Brad's childhood in rural eastern Tennessee was fraught with drama and difficulty. "He was absolutely your problem child," explained retired Knoxville policeman Dennis Bowman, who taught Renfro in a D.A.R.E. class when he was eleven. "The very first day, I kicked him out of class." Eventually Bowman found a fondness for Renfro, but "he was still a piece of work as far as being out of control." Bowman described Renfro as a bright kid who was clearly needing to have structure and limits imposed upon him, but whose grandmother was "trying her best to raise a kid who was taking advantage of the situation and creating a lot of stress on her."

Thanks to the inquiries of the late casting director Mali Finn, who was working for director Joel Schumacher to find a Southern kid for the role of Mark Sway in the upcoming production of "The Client", Bowman suggested Renfro as a possible candidate. After auditioning Renfro in her hotel room, Finn called her associate Emily Schweber and said she'd found the child lead, after reviewing over 5,000 little boys for the role in nine Southern cities. A blockbuster film based on the popular John Grisham novel of the same name and starring Susan Sarandon and Tommy Lee Jones, "The Client" was among the top-grossing films of 1994, and thrust young Renfro into the Hollywood limelight.
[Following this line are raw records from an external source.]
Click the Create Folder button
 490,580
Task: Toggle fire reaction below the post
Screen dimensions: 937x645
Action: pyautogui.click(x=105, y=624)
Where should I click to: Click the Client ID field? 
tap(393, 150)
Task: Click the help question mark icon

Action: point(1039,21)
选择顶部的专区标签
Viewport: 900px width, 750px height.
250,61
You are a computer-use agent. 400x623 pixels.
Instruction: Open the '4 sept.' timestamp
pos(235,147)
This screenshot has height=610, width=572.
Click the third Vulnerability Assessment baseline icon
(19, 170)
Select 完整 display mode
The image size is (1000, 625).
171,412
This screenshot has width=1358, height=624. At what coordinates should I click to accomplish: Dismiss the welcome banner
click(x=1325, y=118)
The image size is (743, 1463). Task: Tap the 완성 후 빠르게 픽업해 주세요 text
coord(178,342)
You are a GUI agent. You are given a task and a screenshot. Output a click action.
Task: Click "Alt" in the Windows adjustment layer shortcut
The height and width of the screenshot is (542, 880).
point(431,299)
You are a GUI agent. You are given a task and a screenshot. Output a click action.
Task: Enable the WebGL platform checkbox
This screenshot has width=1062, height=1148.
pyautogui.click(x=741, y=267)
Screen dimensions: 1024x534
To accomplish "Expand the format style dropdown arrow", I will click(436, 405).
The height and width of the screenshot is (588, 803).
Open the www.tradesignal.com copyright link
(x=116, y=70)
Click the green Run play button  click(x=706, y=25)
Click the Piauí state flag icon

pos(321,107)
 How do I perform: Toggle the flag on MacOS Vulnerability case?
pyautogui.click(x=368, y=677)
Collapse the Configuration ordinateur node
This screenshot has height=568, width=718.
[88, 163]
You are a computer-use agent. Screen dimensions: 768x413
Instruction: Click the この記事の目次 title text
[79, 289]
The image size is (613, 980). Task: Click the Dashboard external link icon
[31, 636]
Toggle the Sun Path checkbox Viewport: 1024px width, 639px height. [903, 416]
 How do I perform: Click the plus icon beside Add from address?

Shortly after the film's release, he became Knoxville's favorite new celebrity, serving as the grand marshal for the University of Tennessee's homecoming parade and making numerous public appearances.

But given that Renfro's career started because a cop remembered him as a pain-in-the-ass fifth grader, his wildness was not the kind to be tempered by movie sets and the attention of being in front of the camera lens. His first agent, J.J. Harris at United Talent Agency, recalls that "He'd say things like 'Nobody can put up with me 'cause I'm too hot to handle.'" As a teenager he would fly from Knoxville to Los Angeles for auditions, often by himself, and assistants at UTA would drive him to meet with casting directors. His toughness and bravado in real life belied his vulnerability and signs of addiction issues that began to appear early on. "This wasn't a bad kid," adds Harris, "this was a really emotionally abandoned person."

The major studio movie roles in which he was cast after "The Client" played off his talent for basically being himself. From his portrayal of a compassionate tough kid from a neglectful home in "The Cure" and his brooding, rebellious, intense delivery of Huckleberry Finn in "Tom and Huck", to the younger version of Brad Pitt's character he played in "Sleepers" and the cold A-student who idolizes a former Nazi in "Apt Pupil", Renfro embodied the youthful face of the angry, abused outsider - an archetype that's first cousin to the cowboy, and among the most romanticized characters in American culture. Hollywood loved him, as did the grist mill of pop culture and teen magazines. But producer Don Murphy ("Apt Pupil", "Bully") remembers, "You could tell he didn't have any sort of adult guidance. People couldn't help themselves but become unofficial guardians of him." Sadly, this wasn't enough to keep Brad out of trouble.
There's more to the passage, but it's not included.